17 de octubre 2005 - 00:00

Qué cambiará en los conflictos laborales tras las elecciones

Pocos reconocen que se ha instalado un nuevo modelo de relaciones laborales donde los salarios, las condiciones de trabajo y los cambios organizativos y tecnológicos tendrán una inusual participación de los gremios con una clara disminución de las facultades de organización y dirección de las empresas. Esta participación tiene tres causas:

a) el reclamo de los trabajadores por mejores y mayores reivindicaciones, incluida la salarial, con apoyo en reclamos y conflictos;

b) la mejora de los niveles de ocupación y empleo, lo que genera más alternativas de trabajo, y los riesgos de un conflicto, aun el despido, no son temidos por los reclamantes; y

c) el modelo instalado por el actual gobierno, que desplazando los salarios mínimos -con el fin de mejorar la distribución del ingresoactivó la vida gremial a todo nivel, y en todos los ámbitos del amplio espectro ideológico, partidario y gremial propiamente dicho.

• Objetivo

En rigor, algunos sindicatos buscaron la metodología actual del conflicto para ganar espacios de poder y de representatividad, como es el caso del gremio de los camioneros. Otros lo hicieron porque no tuvieron otra alternativa, ya que cuando se producen reclamos originados en las bases, sobre todo en el personal más joven, se cuestiona la representatividad de las comisiones internas, se generan líderes naturales, y tarde o temprano, se cuestiona también a las autoridades constituidas de cada gremio. Por ende, se aplica con todo rigor el famoso dogma de «con el dirigente sindical a la cabeza, o si no, la cabeza del dirigente sindical».

Sin embargo,
una vez superadas las elecciones, habrá que generar las condiciones de mediano y largo plazo, no sólo para el futuro político del gobierno nacional, sino también, y fundamentalmente,para el futuro del desarrollo, el crecimiento económico y la mejora social del país a todo nivel, y con el máximo alcance y efectos (en especial, frente a los desocupados y a la clase media).

En este marco,
es muy difícil pensar que las condiciones en las que se desarrollaron los conflictos y los incrementos de salarios durante 2005 continúen el mismo derrotero, y en su caso, también es difícil pensar que este cuadro se agrave en conflictividad y en ajustes de los ingresos que no respondan a cierta razonabilidad.

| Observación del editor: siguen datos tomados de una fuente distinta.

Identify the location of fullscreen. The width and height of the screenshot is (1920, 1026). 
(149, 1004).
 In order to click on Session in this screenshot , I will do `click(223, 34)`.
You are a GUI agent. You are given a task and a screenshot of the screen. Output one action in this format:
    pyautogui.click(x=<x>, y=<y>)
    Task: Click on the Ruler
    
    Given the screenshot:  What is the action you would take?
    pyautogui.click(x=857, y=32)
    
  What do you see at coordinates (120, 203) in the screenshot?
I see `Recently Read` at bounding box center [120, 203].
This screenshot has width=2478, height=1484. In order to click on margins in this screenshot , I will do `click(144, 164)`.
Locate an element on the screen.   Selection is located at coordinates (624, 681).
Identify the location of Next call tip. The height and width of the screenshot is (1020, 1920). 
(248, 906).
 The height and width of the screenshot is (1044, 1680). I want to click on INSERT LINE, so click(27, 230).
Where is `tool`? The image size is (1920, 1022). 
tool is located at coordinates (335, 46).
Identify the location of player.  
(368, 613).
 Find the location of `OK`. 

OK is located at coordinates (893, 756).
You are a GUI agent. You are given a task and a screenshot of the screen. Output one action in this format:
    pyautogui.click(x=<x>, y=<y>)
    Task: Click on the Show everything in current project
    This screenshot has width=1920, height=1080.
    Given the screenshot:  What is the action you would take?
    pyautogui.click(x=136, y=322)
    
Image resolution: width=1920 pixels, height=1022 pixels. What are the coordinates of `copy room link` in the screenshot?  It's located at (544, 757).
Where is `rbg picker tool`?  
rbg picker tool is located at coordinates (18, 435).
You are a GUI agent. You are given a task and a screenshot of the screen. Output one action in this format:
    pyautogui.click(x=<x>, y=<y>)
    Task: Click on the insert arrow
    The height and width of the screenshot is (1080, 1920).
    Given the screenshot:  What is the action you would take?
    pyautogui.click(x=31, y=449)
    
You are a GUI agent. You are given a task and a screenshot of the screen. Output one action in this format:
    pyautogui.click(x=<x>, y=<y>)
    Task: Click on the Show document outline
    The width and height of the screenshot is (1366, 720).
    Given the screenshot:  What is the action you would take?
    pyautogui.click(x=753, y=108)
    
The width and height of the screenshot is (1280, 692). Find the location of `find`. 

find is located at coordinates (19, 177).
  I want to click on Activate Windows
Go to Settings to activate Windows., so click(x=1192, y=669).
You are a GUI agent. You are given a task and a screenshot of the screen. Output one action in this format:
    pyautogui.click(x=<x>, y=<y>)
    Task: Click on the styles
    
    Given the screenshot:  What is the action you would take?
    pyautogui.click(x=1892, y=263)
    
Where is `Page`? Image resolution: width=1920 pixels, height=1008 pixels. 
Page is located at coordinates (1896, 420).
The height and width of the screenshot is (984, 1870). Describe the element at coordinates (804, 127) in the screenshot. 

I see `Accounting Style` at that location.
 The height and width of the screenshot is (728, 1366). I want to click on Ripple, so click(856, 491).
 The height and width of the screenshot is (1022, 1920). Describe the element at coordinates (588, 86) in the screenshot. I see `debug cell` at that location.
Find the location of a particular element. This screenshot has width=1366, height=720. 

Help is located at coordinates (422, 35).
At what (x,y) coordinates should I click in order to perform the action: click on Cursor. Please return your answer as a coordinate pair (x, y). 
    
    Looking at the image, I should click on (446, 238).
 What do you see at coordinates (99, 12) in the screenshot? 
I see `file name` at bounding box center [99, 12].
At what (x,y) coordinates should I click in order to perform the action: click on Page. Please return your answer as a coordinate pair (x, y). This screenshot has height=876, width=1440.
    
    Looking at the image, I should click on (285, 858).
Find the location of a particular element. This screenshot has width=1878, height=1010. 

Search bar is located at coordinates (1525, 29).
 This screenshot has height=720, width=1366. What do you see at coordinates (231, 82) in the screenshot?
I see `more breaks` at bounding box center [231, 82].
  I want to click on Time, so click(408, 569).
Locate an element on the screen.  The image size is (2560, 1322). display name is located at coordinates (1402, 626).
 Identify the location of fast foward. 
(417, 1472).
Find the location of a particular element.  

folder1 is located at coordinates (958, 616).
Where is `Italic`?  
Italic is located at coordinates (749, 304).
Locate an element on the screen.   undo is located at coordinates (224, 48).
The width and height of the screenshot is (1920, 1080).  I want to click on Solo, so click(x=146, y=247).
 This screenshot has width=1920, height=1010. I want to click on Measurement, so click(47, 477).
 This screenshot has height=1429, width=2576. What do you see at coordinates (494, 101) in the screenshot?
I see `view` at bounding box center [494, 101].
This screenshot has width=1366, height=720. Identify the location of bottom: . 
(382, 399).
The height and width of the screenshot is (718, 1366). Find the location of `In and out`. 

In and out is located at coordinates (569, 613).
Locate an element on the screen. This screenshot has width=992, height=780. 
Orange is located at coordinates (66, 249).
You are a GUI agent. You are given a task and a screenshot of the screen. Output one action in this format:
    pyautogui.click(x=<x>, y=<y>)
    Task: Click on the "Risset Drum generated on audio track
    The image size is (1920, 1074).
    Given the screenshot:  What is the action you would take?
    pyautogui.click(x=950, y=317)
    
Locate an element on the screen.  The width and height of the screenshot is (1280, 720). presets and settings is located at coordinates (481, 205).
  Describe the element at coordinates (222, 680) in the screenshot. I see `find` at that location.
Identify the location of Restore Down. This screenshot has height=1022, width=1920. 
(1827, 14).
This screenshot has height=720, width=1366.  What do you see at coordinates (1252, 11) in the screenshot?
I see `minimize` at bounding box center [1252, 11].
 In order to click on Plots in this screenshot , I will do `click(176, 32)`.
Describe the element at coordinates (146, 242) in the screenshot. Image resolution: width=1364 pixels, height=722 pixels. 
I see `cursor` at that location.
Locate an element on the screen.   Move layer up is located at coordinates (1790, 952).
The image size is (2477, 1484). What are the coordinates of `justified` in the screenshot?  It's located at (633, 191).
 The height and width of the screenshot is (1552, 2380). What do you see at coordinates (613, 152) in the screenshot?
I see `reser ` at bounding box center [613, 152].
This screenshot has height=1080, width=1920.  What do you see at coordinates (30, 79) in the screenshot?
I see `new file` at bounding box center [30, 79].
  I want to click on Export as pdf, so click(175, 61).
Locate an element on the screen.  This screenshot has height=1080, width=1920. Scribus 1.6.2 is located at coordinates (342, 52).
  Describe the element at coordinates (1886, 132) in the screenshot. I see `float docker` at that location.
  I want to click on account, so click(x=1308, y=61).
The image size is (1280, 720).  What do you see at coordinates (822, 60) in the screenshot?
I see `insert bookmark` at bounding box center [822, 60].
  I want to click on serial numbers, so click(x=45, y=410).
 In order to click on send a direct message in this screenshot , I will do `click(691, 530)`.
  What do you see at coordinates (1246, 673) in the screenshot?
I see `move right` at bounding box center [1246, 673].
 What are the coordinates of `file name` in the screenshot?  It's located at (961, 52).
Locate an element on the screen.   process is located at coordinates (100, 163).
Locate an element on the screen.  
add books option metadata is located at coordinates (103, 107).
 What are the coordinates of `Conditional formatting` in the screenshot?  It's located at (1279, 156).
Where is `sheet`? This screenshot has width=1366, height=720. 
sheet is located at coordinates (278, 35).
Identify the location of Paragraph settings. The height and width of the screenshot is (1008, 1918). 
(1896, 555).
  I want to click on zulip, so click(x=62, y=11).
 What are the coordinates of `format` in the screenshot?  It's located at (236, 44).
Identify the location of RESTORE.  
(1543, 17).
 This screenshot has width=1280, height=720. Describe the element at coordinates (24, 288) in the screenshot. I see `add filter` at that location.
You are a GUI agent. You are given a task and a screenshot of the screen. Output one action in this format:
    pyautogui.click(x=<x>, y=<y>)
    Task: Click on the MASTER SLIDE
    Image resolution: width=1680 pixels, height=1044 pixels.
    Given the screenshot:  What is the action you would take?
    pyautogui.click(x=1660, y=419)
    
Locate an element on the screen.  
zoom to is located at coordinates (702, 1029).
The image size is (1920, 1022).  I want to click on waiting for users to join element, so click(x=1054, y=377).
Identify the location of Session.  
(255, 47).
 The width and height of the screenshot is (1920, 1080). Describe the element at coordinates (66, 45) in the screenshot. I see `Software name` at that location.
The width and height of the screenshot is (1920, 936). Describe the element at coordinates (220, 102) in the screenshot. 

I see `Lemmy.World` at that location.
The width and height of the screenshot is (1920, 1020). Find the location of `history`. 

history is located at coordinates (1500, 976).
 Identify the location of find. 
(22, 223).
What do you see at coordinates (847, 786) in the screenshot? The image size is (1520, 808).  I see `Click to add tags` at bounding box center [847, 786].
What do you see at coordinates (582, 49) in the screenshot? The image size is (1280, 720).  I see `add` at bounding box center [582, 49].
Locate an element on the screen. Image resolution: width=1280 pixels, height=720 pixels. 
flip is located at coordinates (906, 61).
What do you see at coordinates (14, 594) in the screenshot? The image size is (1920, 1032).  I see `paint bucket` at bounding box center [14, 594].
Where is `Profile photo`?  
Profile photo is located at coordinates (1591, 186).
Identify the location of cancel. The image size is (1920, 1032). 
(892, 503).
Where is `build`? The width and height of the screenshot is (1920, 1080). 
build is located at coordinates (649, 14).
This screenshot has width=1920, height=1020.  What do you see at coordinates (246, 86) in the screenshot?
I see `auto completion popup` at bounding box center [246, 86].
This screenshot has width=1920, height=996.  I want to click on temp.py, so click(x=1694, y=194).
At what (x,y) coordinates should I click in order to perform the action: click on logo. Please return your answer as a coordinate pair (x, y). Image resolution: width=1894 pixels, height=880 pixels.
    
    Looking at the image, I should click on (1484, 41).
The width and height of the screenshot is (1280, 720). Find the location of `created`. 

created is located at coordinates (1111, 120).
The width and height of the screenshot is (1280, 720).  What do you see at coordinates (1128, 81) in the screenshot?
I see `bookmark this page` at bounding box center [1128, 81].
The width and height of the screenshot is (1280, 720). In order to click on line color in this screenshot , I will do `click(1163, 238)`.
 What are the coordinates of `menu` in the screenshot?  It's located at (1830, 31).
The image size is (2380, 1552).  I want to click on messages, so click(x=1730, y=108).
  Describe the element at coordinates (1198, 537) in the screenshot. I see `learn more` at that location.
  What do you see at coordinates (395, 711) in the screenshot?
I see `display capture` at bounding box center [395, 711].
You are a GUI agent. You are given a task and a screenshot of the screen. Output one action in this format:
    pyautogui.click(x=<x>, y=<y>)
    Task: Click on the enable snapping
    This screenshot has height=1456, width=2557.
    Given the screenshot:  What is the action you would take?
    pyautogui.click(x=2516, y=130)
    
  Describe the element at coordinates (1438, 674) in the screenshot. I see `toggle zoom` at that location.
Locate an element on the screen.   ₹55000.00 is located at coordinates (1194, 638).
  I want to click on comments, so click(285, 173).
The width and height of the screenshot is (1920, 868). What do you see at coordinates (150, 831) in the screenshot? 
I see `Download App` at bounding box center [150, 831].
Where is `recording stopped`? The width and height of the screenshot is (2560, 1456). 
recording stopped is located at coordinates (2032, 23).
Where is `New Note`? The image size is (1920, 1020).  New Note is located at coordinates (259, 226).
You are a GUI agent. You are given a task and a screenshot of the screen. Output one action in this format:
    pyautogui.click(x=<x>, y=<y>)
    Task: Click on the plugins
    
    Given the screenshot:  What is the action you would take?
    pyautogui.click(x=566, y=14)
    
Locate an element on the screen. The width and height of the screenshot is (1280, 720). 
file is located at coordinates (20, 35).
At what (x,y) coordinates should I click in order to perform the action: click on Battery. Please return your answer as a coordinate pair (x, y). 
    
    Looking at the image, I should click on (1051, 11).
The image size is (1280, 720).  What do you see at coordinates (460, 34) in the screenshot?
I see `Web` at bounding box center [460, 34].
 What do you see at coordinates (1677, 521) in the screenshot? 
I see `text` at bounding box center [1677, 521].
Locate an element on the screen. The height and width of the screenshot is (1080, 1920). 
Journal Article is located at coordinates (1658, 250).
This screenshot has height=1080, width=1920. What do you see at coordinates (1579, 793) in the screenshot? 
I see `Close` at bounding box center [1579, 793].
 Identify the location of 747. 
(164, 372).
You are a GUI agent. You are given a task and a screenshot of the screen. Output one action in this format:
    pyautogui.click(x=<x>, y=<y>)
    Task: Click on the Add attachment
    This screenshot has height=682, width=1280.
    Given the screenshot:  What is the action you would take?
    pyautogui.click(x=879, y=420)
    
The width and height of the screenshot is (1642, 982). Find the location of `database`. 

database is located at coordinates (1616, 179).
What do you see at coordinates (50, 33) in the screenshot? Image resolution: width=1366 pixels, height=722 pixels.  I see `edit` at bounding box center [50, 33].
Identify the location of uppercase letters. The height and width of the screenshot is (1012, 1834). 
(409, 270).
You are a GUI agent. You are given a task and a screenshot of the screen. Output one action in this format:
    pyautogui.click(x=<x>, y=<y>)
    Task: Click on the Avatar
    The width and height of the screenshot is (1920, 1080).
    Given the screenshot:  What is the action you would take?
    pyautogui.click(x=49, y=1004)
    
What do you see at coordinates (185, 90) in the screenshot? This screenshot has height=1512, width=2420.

Al efecto, sabemos qué elementos no cambiarán y cuáles necesariamente deben adaptarse.

• Sin modificaciones

Entre los paradigmas que no cambiarán tenemos los siguientes:

a) el Poder Ejecutivo no intervendrá ya con nuevos aumentos de suma fija por vía de decretos;

b) se continuará operando sobre el valor del Salario Mínimo Vital y Móvil que hoy llegó a $ 630 en el plano interprofesional y seguramente llegará en breve al límite de pobreza, actualmente localizado en $ 810;

c) los salarios se determinarán a través de la negociación colectiva por actividad, por arte oficio o profesión, y por grupo de empresas o por empresa en el plano profesional;

d) las empresas podrán arbitrar sus propios salarios y podrán controlar su política de ingresos, en la medida en que se preserve que los básicos de los convenios sean los pisos de la actividad.

En cambio,
las pautas y los paradigmas que deberán cambiar necesariamente son los siguientes:

1) debe cambiar la mecánica de la reclamación basada en el conflicto salvaje y transformarse en un proceso racional, por una fuerte intervención arbitral del Ministerio de Trabajo de cada jurisdicción;

2) las medidas de fuerza podrán sólo ejercerse dentro de los límites constitucionales, basados en la simple abstención sin daños materiales e inmateriales ajenos a dicha abstención, obviamente sin avances sobre el derecho de propiedad ni sobre la libertad o integridad de las personas, y sin efectos ni presiones sobre quienes libremente quieren ejercer el derecho a trabajar;

3) los empleadores deberán enfrentar los conflictos en lugar de ceder o negociar bajo presión, para evitar que se genere la «acción-reaccióny contrarreacción automática» de que bajo una medida de fuerza se obtiene automáticamente un resultado;

4) los salarios deberán enmarcarse en los costos, la productividad, la competitividad y los condicionantes del mercado local e internacional, pues de lo contrario el crecimiento se transformará en retracción y depresión; y

5) las empresas deberán reanalizar su plan estratégico en relación con el costo laboral y con las relaciones laborales y gremiales para poder condicionar los ingresos a los resultados y a los objetivos propuestos por cada compañía.